Scott’s family attorneys: Our work isn’t over
The district attorney’s announcement that no charges would be filed “doesn’t end our inquiry,” Scott family attorney Charles Monnett said Wednesday.
“We still have concerns,” Monnett said. “We still have real questions about what decisions were made that day,” such as whether police could have used better de-escalation techniques that may have prevented Scott’s death.
Another Scott family attorney, Justin Bamberg, acknowledged Wednesday that “it’s safe to say he did have a gun on his person” — but there was no definitive proof that he had the gun in his hand.
The district attorney said while police reported seeing Scott with both marijuana and a gun, there was no evidence to show Scott raised the gun. Regardless, Murray said, Scott “could have raised his gun at any point” to shoot officers.
Two months of tensions
Scott’s death sparked massive protests — sometimes violent — and fueled the national debate about whether police are too quick to use deadly force, particularly against black men.
The fact that the officer is also black doesn’t matter, some Charlotte residents said.
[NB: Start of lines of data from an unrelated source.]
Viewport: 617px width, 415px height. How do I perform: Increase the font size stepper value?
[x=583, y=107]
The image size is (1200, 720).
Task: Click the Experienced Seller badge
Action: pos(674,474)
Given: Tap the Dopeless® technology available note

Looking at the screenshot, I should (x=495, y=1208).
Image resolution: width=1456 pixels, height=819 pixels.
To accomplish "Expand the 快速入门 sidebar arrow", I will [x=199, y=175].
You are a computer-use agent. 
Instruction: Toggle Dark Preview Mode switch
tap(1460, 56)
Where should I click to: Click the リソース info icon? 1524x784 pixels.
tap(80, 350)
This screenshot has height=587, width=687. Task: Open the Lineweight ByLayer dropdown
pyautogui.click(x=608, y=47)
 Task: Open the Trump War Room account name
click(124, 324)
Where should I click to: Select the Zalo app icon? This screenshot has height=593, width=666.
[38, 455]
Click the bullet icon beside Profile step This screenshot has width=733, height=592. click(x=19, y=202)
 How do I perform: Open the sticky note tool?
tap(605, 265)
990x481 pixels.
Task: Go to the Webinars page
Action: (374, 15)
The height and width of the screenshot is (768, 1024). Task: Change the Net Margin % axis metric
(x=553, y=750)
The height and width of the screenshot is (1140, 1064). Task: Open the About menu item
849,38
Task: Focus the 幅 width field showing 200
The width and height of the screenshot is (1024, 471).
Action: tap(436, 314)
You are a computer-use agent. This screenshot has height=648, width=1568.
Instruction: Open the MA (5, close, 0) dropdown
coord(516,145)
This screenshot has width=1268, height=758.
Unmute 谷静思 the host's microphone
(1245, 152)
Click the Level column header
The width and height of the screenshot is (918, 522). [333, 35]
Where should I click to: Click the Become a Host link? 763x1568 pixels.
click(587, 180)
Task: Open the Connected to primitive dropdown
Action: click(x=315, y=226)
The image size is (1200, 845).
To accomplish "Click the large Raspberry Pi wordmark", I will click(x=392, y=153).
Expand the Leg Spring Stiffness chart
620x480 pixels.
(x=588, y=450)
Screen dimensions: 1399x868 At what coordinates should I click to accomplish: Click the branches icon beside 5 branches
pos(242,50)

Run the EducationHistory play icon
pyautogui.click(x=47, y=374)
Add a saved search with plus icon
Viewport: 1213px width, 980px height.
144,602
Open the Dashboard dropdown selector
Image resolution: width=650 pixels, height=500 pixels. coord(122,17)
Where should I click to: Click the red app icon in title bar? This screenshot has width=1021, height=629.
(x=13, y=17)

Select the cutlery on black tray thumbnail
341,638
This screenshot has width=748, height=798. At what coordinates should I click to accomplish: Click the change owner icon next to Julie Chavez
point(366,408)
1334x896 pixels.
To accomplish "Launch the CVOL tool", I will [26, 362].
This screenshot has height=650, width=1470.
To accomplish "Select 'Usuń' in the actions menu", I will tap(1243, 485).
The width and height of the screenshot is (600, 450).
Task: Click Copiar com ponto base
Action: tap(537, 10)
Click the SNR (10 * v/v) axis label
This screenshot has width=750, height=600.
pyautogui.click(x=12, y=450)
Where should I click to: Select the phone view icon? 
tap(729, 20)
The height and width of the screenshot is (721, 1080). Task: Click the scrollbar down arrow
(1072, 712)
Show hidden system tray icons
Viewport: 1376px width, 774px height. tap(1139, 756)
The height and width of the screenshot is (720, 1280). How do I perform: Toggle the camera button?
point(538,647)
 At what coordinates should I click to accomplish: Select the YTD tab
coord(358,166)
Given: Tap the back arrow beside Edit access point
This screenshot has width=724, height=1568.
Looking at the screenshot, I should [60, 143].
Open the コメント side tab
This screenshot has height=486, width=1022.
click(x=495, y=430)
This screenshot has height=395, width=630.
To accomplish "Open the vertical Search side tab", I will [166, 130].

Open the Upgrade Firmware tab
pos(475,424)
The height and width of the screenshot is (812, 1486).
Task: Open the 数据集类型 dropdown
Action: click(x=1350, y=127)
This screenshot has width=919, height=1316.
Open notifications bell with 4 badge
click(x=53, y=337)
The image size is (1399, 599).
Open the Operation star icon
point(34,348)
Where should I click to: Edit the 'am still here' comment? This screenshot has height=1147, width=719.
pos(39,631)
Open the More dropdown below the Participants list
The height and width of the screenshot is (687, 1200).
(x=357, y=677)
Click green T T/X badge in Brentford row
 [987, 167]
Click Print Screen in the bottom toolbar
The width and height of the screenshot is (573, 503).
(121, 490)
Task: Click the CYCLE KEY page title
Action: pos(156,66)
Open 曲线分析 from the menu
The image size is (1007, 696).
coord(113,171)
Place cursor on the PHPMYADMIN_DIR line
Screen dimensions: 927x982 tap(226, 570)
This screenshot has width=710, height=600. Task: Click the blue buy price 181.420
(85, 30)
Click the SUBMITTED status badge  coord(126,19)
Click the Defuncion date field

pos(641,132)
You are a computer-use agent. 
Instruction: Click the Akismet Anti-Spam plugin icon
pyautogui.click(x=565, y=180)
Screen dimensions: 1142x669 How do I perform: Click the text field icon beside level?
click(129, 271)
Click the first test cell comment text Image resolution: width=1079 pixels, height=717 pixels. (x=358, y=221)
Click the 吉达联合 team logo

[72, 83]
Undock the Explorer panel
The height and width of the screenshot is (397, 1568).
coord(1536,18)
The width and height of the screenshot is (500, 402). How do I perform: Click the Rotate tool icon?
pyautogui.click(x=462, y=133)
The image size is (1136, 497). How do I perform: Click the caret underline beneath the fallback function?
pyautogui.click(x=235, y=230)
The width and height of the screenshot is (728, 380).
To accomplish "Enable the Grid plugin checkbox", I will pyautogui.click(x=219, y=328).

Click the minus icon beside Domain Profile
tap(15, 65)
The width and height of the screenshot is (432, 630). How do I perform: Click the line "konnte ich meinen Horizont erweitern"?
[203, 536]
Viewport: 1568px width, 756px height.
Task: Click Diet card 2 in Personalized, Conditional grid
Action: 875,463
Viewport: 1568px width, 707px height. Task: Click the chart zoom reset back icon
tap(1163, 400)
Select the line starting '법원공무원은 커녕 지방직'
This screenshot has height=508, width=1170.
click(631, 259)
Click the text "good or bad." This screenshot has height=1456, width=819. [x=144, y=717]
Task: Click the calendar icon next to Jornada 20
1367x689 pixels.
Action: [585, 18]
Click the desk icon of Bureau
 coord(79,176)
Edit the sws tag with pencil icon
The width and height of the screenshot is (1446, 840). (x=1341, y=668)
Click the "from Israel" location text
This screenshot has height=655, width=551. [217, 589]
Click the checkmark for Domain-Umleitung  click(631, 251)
‘This is not a black/white thing. This is a blue/black thing’
The deadly encounter started when police said they were looking for a person with an outstanding warrant at an apartment complex. That’s when Scott, 43, exited a vehicle with a gun.
After widespread demands for the release of dashcam video, officials released the footage in October. But it didn’t tell the complete story, such as whether Scott was holding or raising a gun.
The police footage shows an officer in plain clothes with his weapon drawn on Scott as Scott exits an SUV and begins walking backward. Vinson then shoots Scott four times.
Video taken by Scott’s widow shows a different perspective of what happened — but also doesn’t tell the complete story.
In that video, a man repeatedly yells for someone — apparently Scott — to “drop the gun.”
“He doesn’t have a gun. He has a TBI (traumatic brain injury),” Rakeyia Scott says, referencing an injury Scott sustained in a motorcycle accident. “He’s not going to do anything to you guys. He just took his medicine.”
Tests of Scott’s blood indicated the presence of diazepam, amantadine, babapentin, nicotine, nordiazepam and promethazine. Scott’s family attorney said the drugs were being used to treat Scott’s traumatic brain injury.